Il leur avait tout raconté, sauf ce qu’il avait cru entendre et voir après que l’avalanche de neige eut bloqué la sortie du tunnel. Il n’avait pas pu se résoudre à leur parler de cela. D’ailleurs il ne connaissait pas les mots qu’il fallait pour exprimer la terreur qu’il avait ressentie, et dire comment elle l’avait progressivement paralysé quand il avait entendu le craquement furtif des feuilles mortes au fond de l’obscurité glaciale. Mais il leur avait parlé des paquets de neige qui étaient tombés avec des bruits sourds et du lion qui, après avoir dégagé sa tête et ses épaules de la neige, s’était lancé à sa poursuite. Il leur avait même raconté comment le lapin avait tourné la tête à la fin pour assister au dénouement.

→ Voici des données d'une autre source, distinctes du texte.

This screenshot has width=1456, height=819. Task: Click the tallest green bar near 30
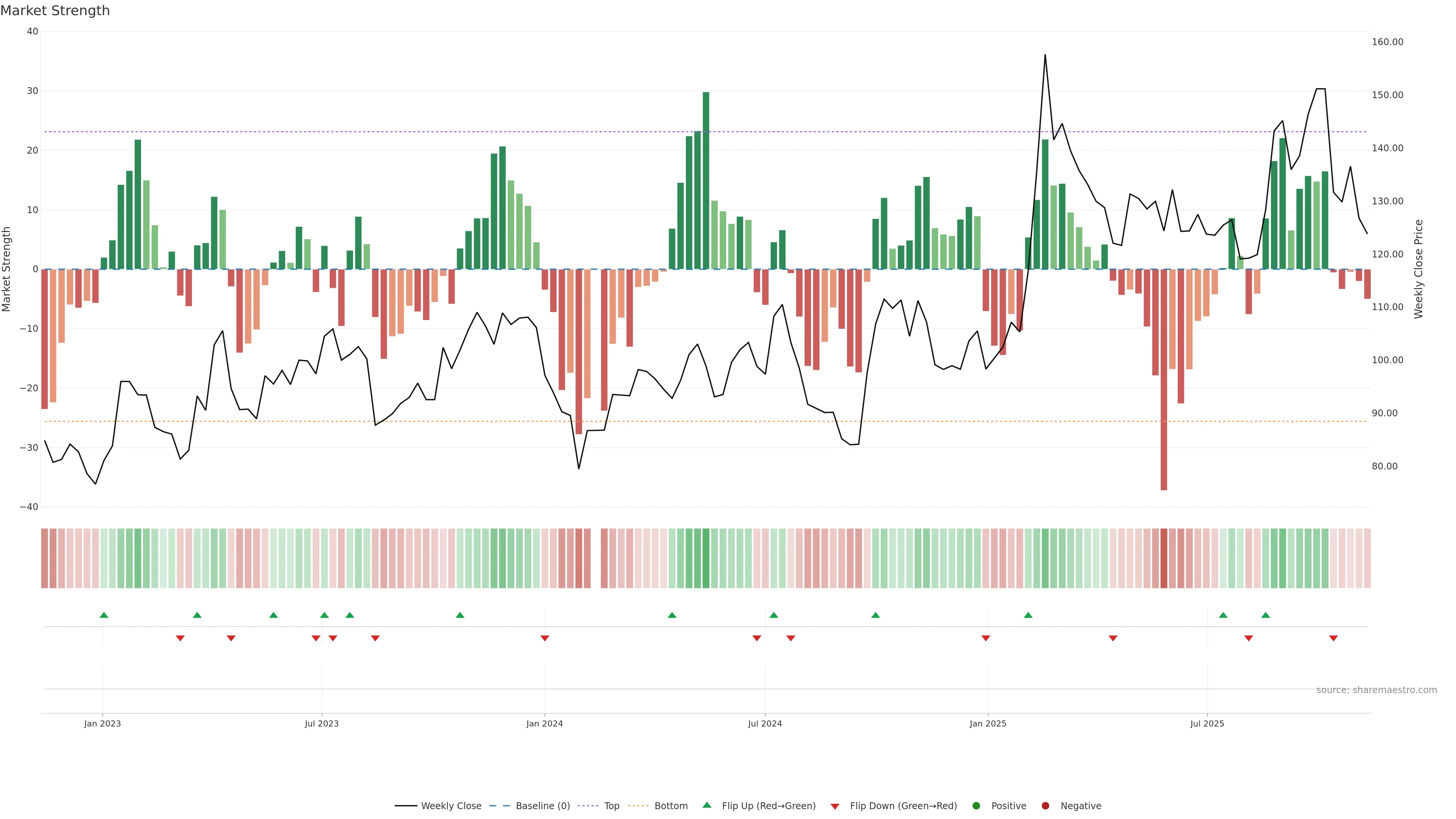click(x=706, y=181)
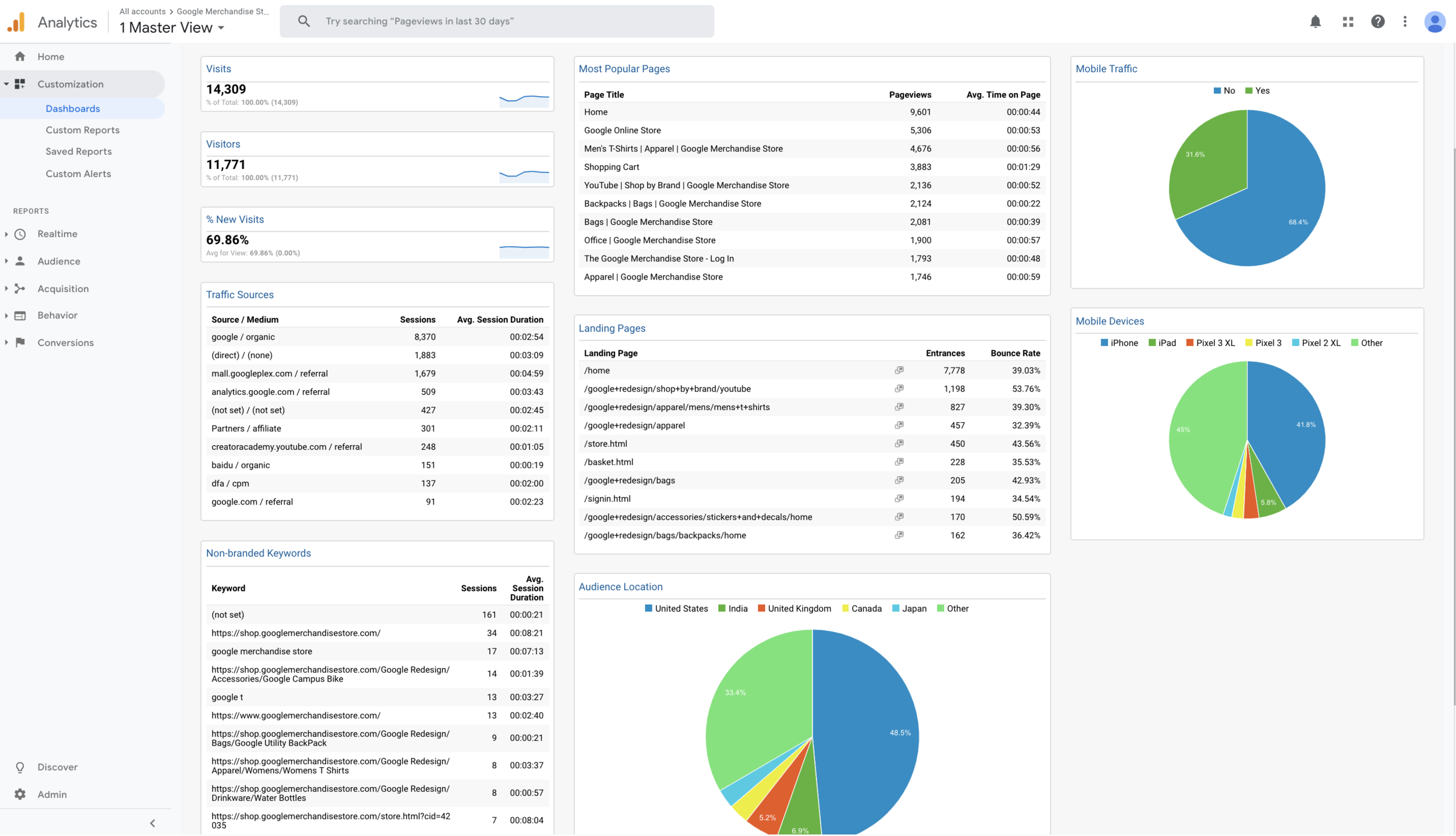This screenshot has width=1456, height=836.
Task: Open the Google apps grid icon
Action: point(1348,22)
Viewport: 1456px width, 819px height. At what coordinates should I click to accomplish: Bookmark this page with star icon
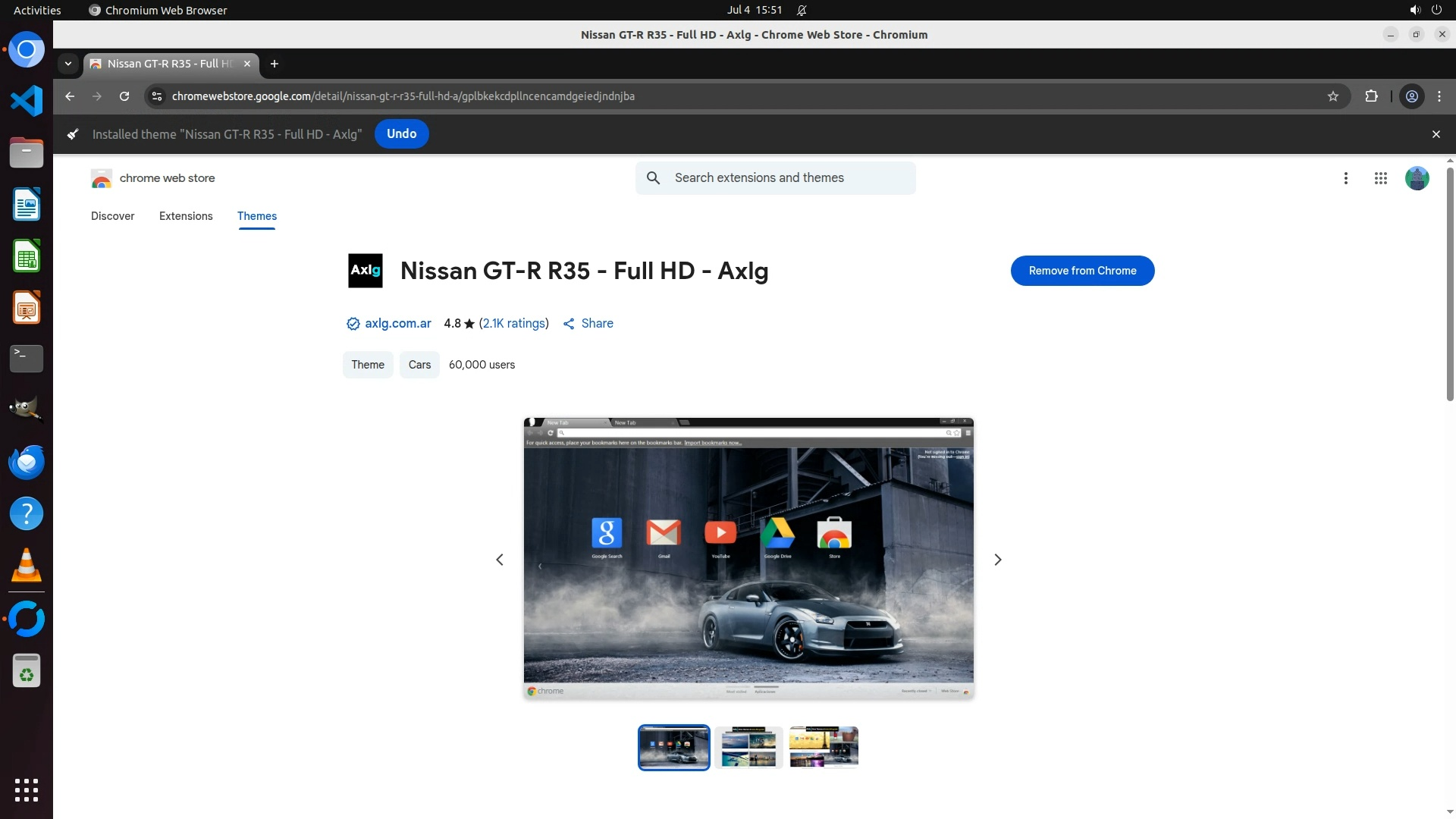pos(1333,96)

Ils étaient assis dans le hall devant la cheminée où Jack avait fait du feu. Danny, emmitouflé dans une couverture, buvait à petites gorgées une tasse de soupe aux nouilles. Wendy, assise à ses côtés, lui caressait les cheveux. Jack s’était assis par terre et son visage s’assombrissait au fur et à mesure que Danny leur racontait son histoire. À deux reprises il tira son mouchoir de sa poche arrière et s’en essuya ses lèvres gercées.

— À la fin ils m’ont poursuivi, acheva Danny.

Jack se leva et alla à la fenêtre, leur tournant le dos. Danny regarda sa mère.

— Ils m’ont poursuivi jusqu’au porche.

Il s’efforça de garder son calme en se disant que s’il restait maître de lui on le croirait peut-être. Mr. Stenger avait perdu son sang-froid. Il s’était mis à pleurer et, comme il n’avait pas su s’arrêter, LES HOMMES EN BLOUSES BLANCHES étaient venus le chercher. Si on n’arrive pas à s’arrêter de pleurer, c’est qu’on a PERDU LA BOULE et ensuite on vous emmène au CABANON. Et quand est-ce qu’on revient ? PERSONNE NE LE SAIT. Son anorak, son pantalon de ski et ses raquettes encore pleines de neige étaient jetés en vrac sur le tapis à côté de la porte d’entrée à double battant.

Je ne pleurerai pas, je ne pleurerai pas.

Il avait su se retenir de pleurer, mais il n’avait pas réussi à contrôler les tremblements qui l’agitaient violemment. Il contemplait le feu, attendant que Papa dise quelque chose. De grandes flammes jaunes dansaient sur la pierre sombre du foyer. Un nœud de sapin explosa avec une petite détonation et les étincelles s’envolèrent par la cheminée.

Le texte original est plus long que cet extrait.